TEXT PASSAGE =>
**********

第52章
If what is related of the little principalities which, in ancient times, were formed in Greece, in Italy, and over all Europe, agrees with the character we have given of mankind under the first impressions of property, of interest, and of hereditary distinctions; the seditions and domestic wars which followed in those very states, the expulsion of their kings, or the questions which arose concerning the prerogatives of the sovereign, or privilege of the subject, are agreeable to the representation which we now give of the first step toward political establishment, and the desire of a legal constitution.
What this constitution may be in its earliest form, depends on a variety of circumstances in the condition of nations: It depends on the extent of the principality in its rude state; on the degree of disparity to which mankind had submitted before they began to dispute its abuses: it depends likewise on what we term accidents, the personal character of an individual, or the events of a war.
Every community is originally a small one. That propensity by which mankind at first unite, is not the principle from which they afterwards act in extending the limits of empire. Small tribes, where they are not assembled by common objects of conquest or safety, are even averse to a coalition. If, like the real or fabulous confederacy of the Greeks for the destruction of Troy, many nations combine in pursuit of a single object, they easily separate again, and act anew on the maxims of rival states.

**********

SET TASKS =>
a – In the passage on early political constitutions, what does the earliest form of a constitution depend on? Answer in one to three sentences.
b – Reproduce the passage on early political constitutions word for word, from "Every community is" to "of rival states.".
Use only the passage on early political constitutions; draw on nothing else.

**********

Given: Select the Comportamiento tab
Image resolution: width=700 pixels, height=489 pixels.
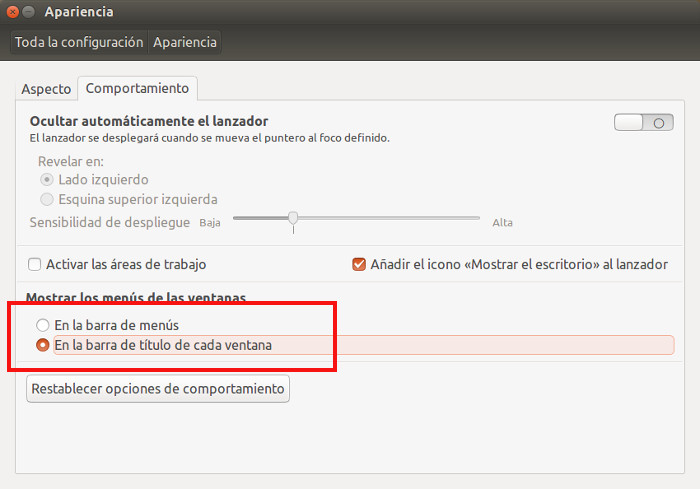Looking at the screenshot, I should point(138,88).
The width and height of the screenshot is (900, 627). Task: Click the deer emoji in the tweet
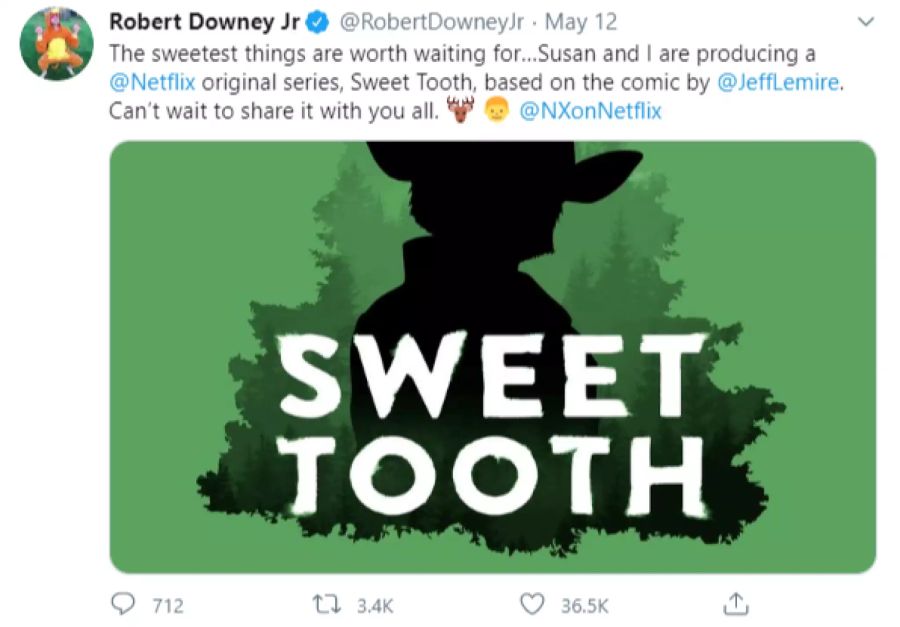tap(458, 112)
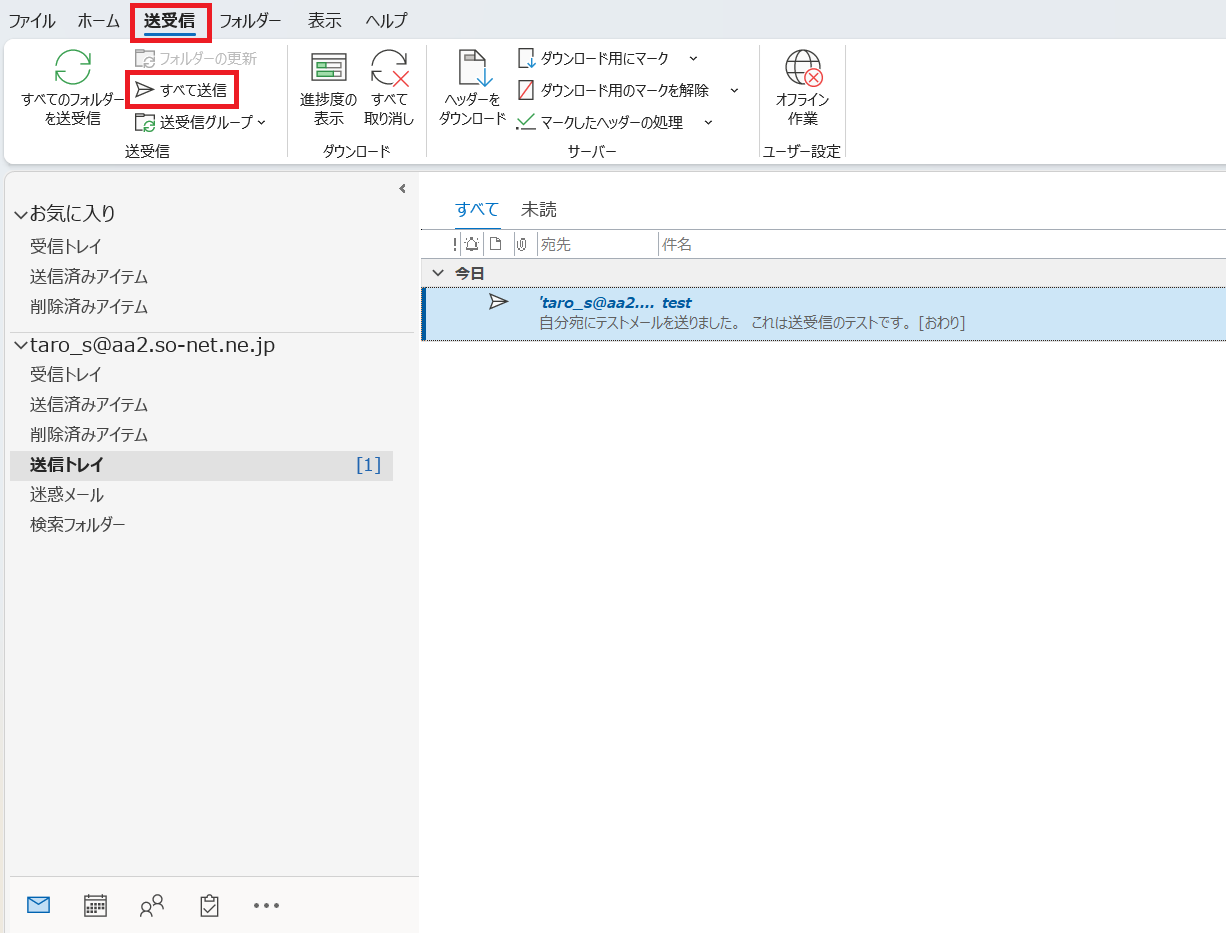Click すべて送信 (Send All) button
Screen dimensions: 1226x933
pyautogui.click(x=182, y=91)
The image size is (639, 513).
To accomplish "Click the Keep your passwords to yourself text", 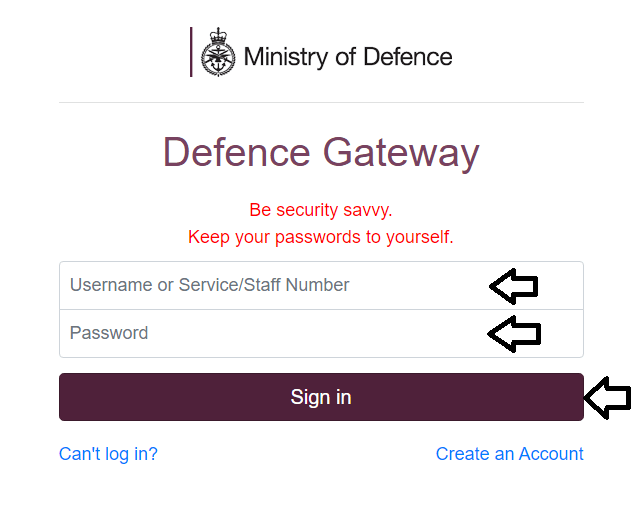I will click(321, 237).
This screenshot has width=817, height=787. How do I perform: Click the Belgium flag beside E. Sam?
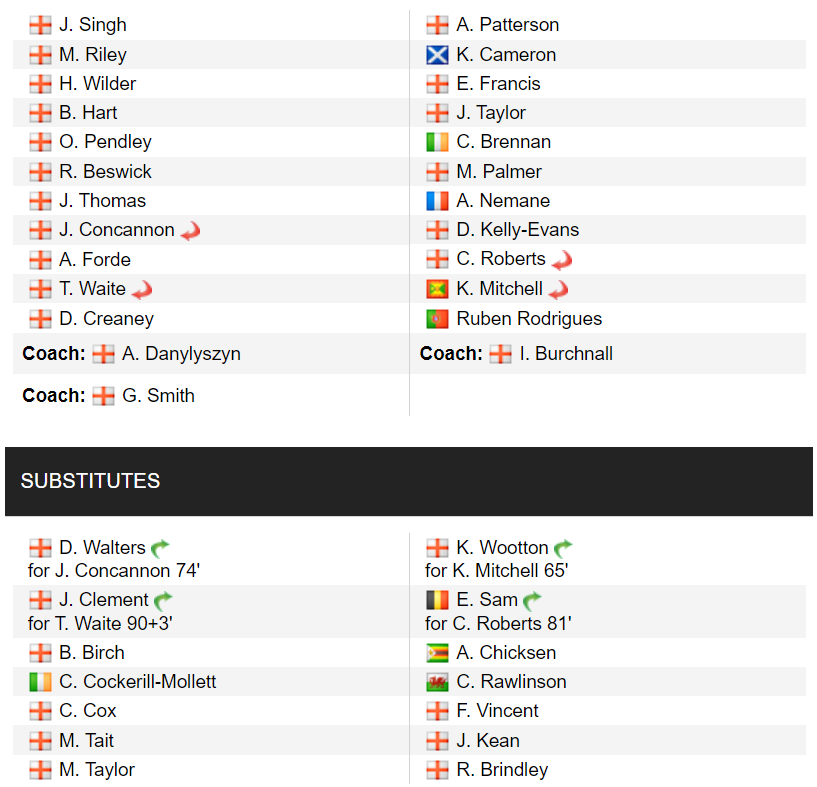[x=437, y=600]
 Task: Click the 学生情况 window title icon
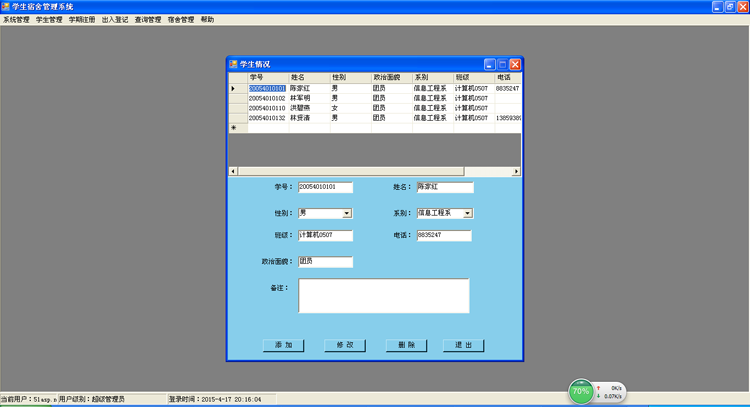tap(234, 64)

**********

SOLUTIONS =>
a – It depends on the condition of nations: the extent of the principality in its rude state and the degree of disparity mankind had accepted before disputing its abuses. It also depends on accidents, such as the personal character of an individual or the events of a war.

b –
Every community is originally a small one. That propensity by which mankind at first unite, is not the principle from which they afterwards act in extending the limits of empire. Small tribes, where they are not assembled by common objects of conquest or safety, are even averse to a coalition. If, like the real or fabulous confederacy of the Greeks for the destruction of Troy, many nations combine in pursuit of a single object, they easily separate again, and act anew on the maxims of rival states.